Aerodynamic performance of chevron geometry trailing edge for a transonic axial compressor impeller

Abstract

Several studies present how serrated rotor blades mix wakes in order to attenuate noise levels. The current paper analyses how this geometry, applied on the trailing edge, affects the global parameters of a transonic axial compressor impeller. Innovative solutions tackling the rotor-stator interaction mechanism in an axial compressor for noise reduction include serrated trailing edges. Inspired by chevron nozzles, serrations can be transferred to the open-rotor concept in order to reduce tonal noise.
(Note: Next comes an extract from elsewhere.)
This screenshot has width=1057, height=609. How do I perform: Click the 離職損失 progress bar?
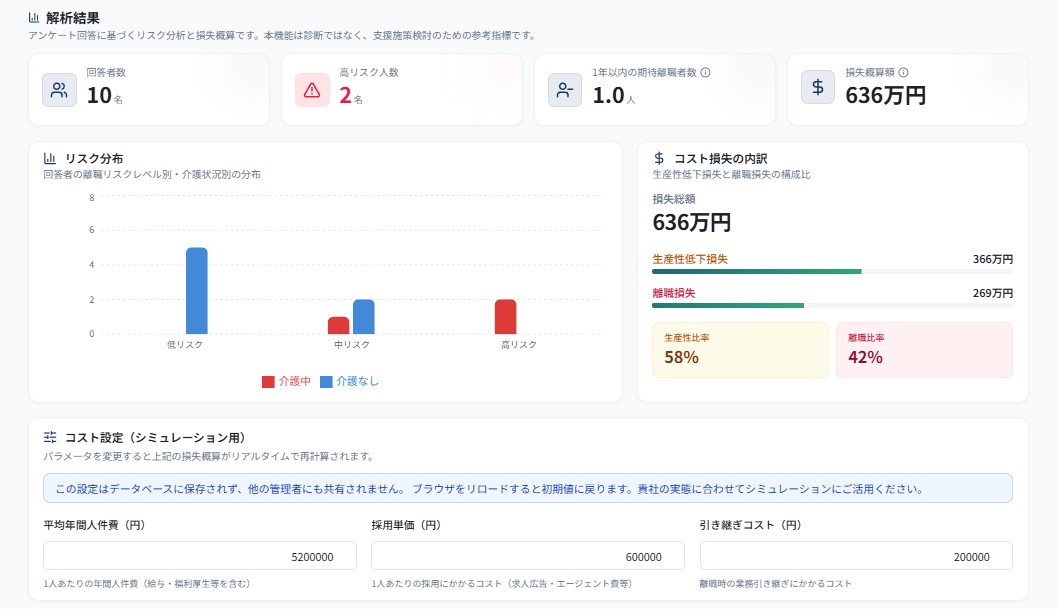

Throughout the study we will be focusing on aerodynamic loss estimation while being mindful of the mechanisms which lead to rotor-stator interaction noise, without assessing its per-se effectiveness for noise mitigation. Owing to its qualitative experimental data availability, NASA’s Rotor 37 was chosen as a baseline. A set of fully viscous 3D simulations, using the SST k omega turbulence model and RANS, was carried out to this effect. Spatial discretization was made using a fully structured pre-mesh in order to optimize resolution and accelerate convergence. Full-factorial samples were generated for the geometric variations in order to capture the aerodynamic implications of this concept. Overall, the analysed case provides promising perspectives, pending optimization studies and experimental tests thereof.